The photograph shows No. 17 to the left with No. 18 to the right, the apex of its early-17th century roof still visible above the brick parapet. Even in its mutilated condition No. 18 is one of the most historically important domestic houses in Exeter. A particular type of house construction, known as 'gallery and back block', became something of a speciality in south-west England during the 16th and 17th centuries. A house, comprising the main living accommodation, was constructed on the street front with a separate block, usually containing a kitchen and service rooms, built at the rear. Connecting the two and providing access was a timbered gallery, hence the term 'gallery and back block'. The rare two-storey gallery survives at No.18 although the kitchen block was destroyed by a bomb in 1942
The photograph right shows Nos. 17 & 18 highlighted in red, the original line of the demolished facades shown as a red dotted line. Both Nos. 17 and 18 were originally constructed with four floors with a cellar, the destroyed facade of No. 18 being particularly fine with projecting pedimented oriel windows on the first and second floors. The exterior arrangement of No. 17 had been altered in the 18th century with the insertion of sash windows.

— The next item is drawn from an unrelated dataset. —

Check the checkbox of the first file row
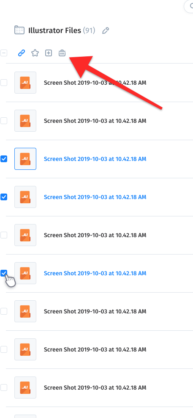This screenshot has height=418, width=193. 4,83
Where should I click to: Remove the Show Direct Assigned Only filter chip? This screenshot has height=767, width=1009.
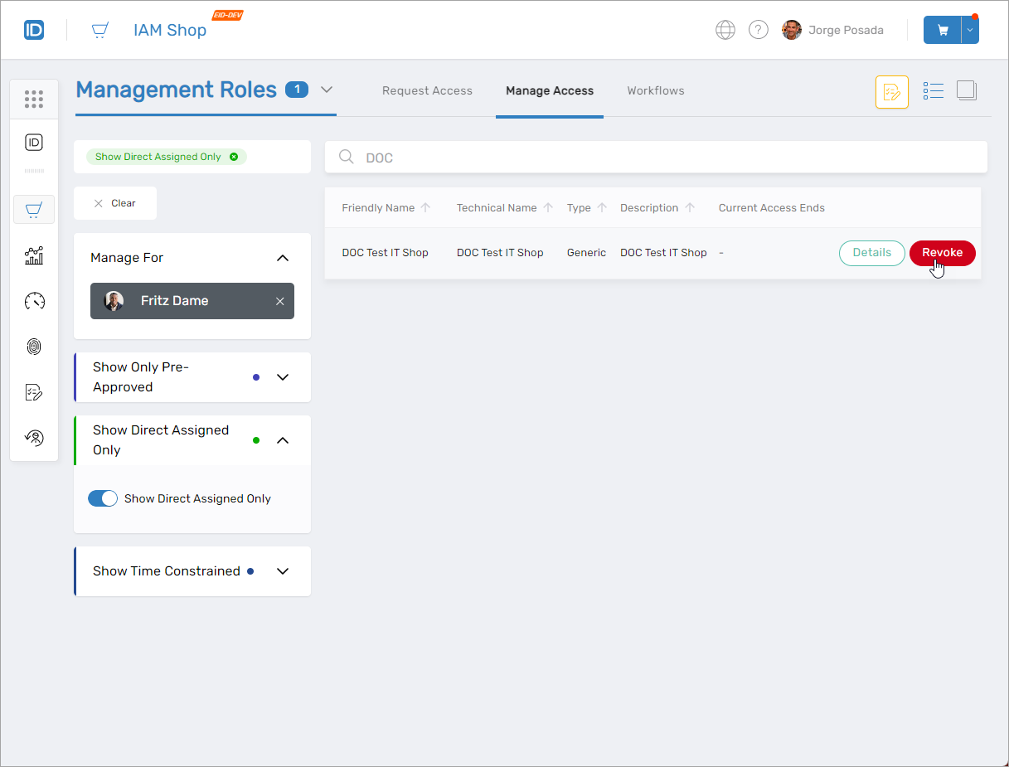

A fire at No. 18 in 1995 exposed some previously hidden painted wooden panelling. The panelling was removed for conservation, partially funded by Exeter City Council, and subjected to dendrochronology ordered by English Heritage in July 2008. A felling date of between 1573 and 1609 was suggested for the oak boards, consistent with a construction date for the building of c1600. As well as the panelling, No. 18 also retains at least one original early-17th century fireplace, lined with the local purple volcanic rock and a late-17th century staircase.
Another important surviving feature of No. 18 is the panel-lined passageway left that runs underneath the building and which still provides entry into the house itself. The oak partitioning, with ovolo mouldings and chamfered rails, is contemporary with the early-17th century construction of the house. The steps up into the passageway are visible in the photograph at the top of this post. It is the only example of its kind left in the entire city but at one time such passageways would've been widespread. No. 18 has now been converted into flats, with a restaurant on the ground floor. No. 17 also has several original features, including a 17th century staircase, although the gallery and back block plan is missing.
It is a great pity that these two buildings didn't make it into the 20th century without having their facades ripped off and the front rooms destroyed. Today they stare out at the inane brick cliff of the Guildhall Shopping Centre and I would suspect that most people who drive past them every day have little idea that they are important relics from Exeter's past. At least they did survive, even in their mutilated condition, which is more than can be said for nearly all of the buildings on the other side of the street.
The photograph right shows the gallery and back block arrangement at No. 18 North Street, the gallery itself highlighted in red, the block a replacement of the 17th century structure which was destroyed in 1942. The original back block was approximately 28ft long and 16ft wide, with three of its walls built of Heavitree breccia and the fourth, the one facing the house, constructed from timber-framing. The connecting gallery is particularly important as it consists of two stories, an arrangement which is today unique in the city.
I don't have Copyright access to any photos showing Nos. 17 & 18 in their original state but there is one available to view online here. It shows the view down North Street c1890 (note the narrowness of the street prior to road-widening). Nos. 17 & 18 are the two tall gabled houses to the left.The magnificent property to the right of them, with the semi-circular window set into the gable end, is No. 19. It was completely demolished soon after this photograph was taken. No. 20, with a similar facade, had already been destroyed. It is extraordinary that such remarkable buildings were so casually disposed of. With so little surviving in Exeter the best place to see intact examples of 16th and 17th century houses with the distinctive 'gallery and back block' arrangement is now probably in Totnes, approximately 23 miles south-west of Exeter. This small town has 66 domestic houses which have been shown to date from before 1700 and many of them represent the type of layout which was once relatively common in Exeter.